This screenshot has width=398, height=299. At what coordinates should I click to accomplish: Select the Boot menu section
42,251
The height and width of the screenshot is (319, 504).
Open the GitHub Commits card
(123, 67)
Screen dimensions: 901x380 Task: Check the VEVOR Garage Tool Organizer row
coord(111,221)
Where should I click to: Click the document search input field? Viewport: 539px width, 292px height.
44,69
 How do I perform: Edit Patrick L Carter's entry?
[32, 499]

--------------------

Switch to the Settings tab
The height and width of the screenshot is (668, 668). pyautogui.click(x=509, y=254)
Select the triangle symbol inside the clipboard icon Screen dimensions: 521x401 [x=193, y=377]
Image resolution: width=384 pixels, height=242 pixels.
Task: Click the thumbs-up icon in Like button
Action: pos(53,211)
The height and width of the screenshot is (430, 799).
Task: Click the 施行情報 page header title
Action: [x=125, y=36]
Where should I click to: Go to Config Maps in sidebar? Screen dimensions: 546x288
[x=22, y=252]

--------------------

Brief: Render the entries starting at the line containing "Where should I click to: Go" and ending at the line containing "[x=22, y=252]" as a Markdown table with the columns Row and Line, skipping any blank lines. Include only those lines.

Result of the task:
| Row | Line |
|---|---|
| 1 | Where should I click to: Go to Config Maps in sidebar? Screen dimensions: 546x288 |
| 2 | [x=22, y=252] |